TASK DETAILS ▸ Take the lines from the one containing "Screen dimensions: 1260x385" through the final line below and restate them exactly. Omit the pictures.

Collected data
■ ■ ■

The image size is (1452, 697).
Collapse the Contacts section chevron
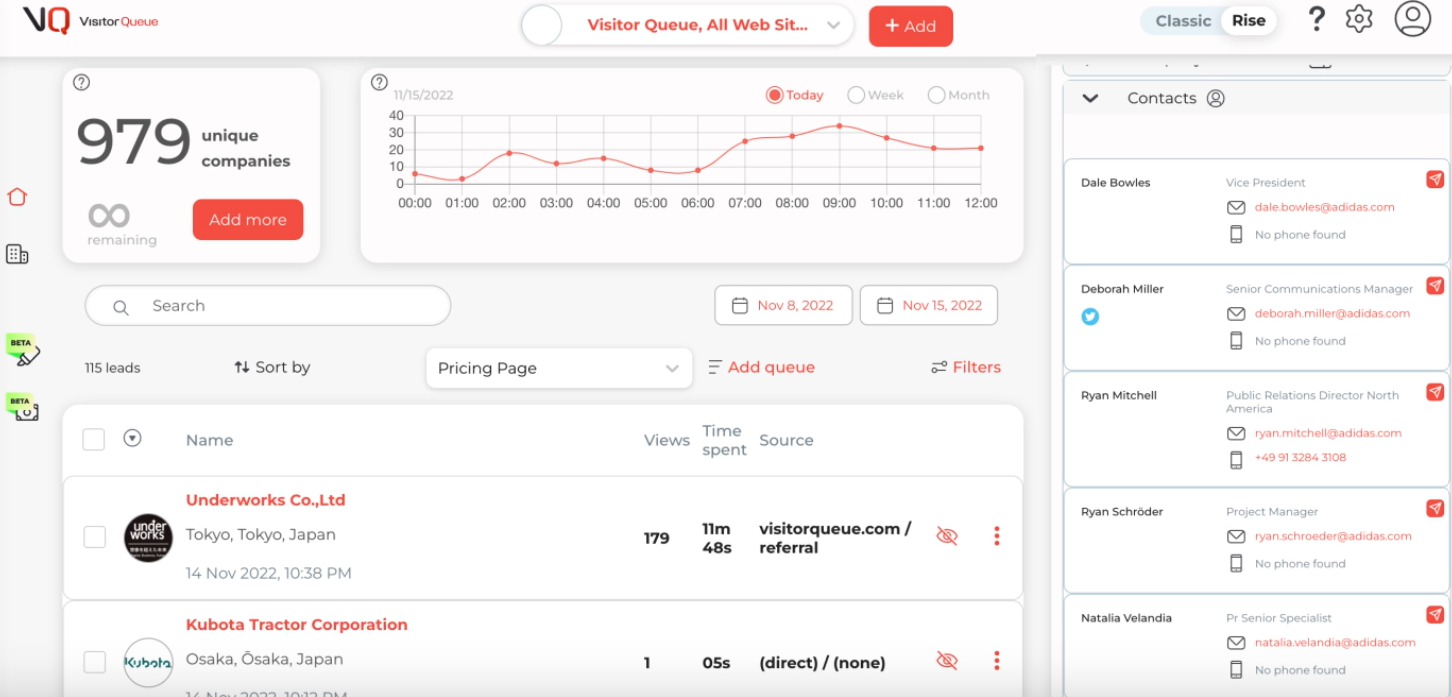[1091, 98]
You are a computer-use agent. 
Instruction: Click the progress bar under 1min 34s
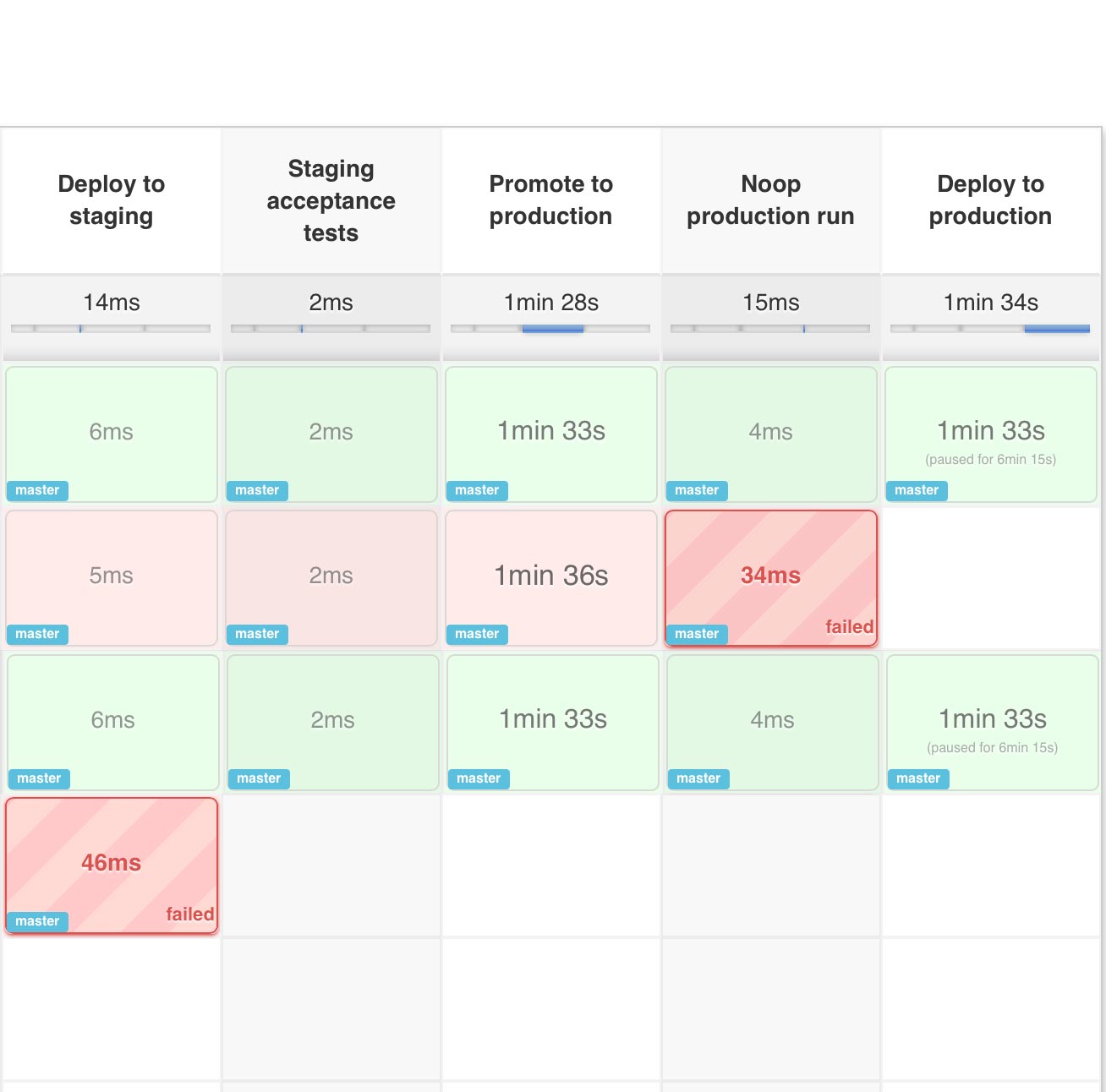pos(990,329)
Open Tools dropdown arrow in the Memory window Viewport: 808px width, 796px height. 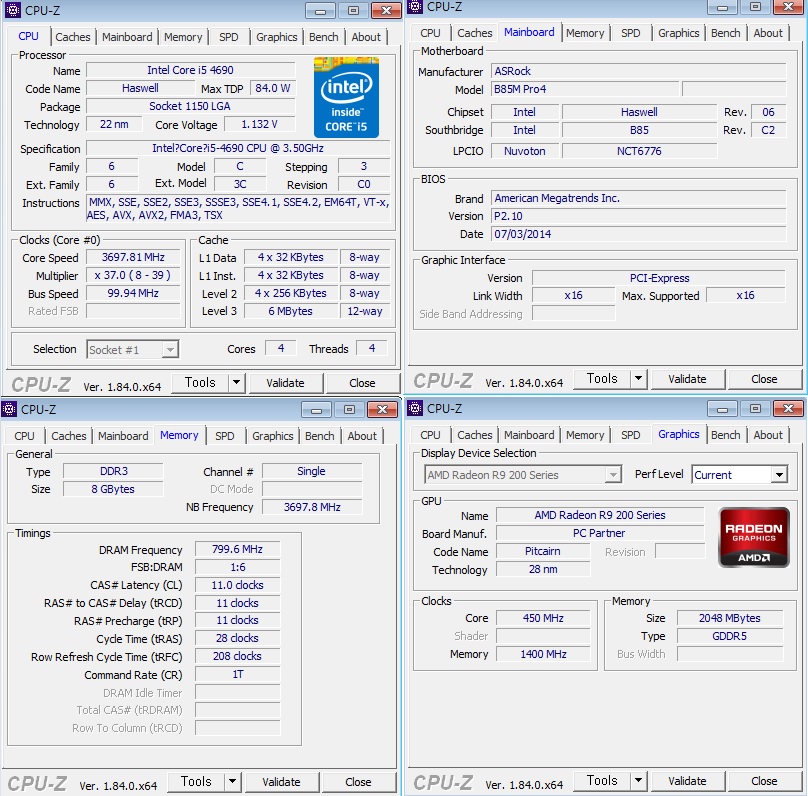[x=232, y=782]
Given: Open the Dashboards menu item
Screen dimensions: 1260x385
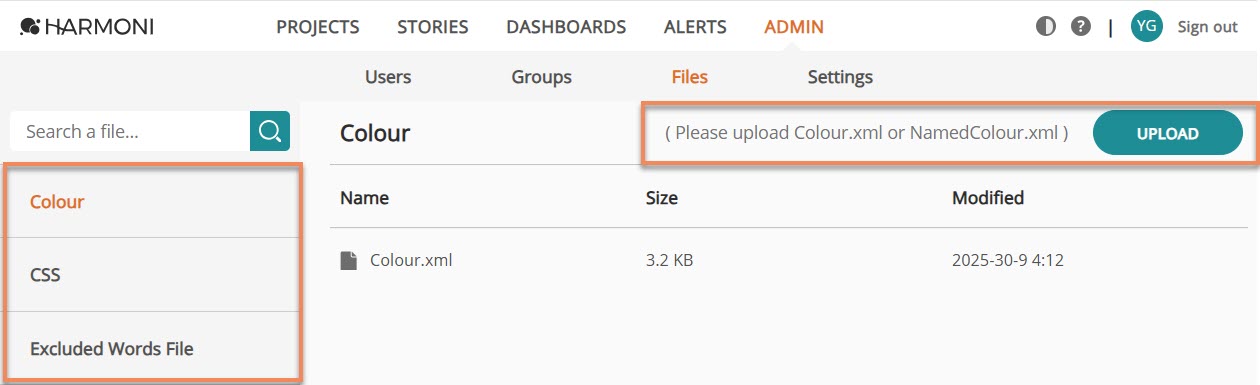Looking at the screenshot, I should [x=566, y=27].
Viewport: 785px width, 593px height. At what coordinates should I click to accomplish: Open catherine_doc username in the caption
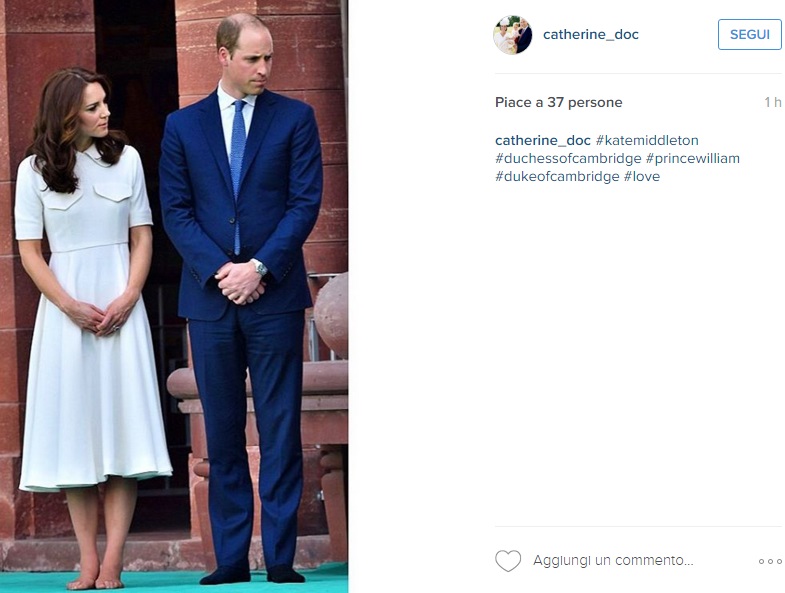[543, 141]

■ ■ ■

SOLUTION TO THE EXERCISE ▸
Screen dimensions: 1260x385
Looking at the screenshot, I should [x=566, y=27].
Viewport: 785px width, 593px height. At what coordinates should I click to accomplish: Open catherine_doc username in the caption
[543, 141]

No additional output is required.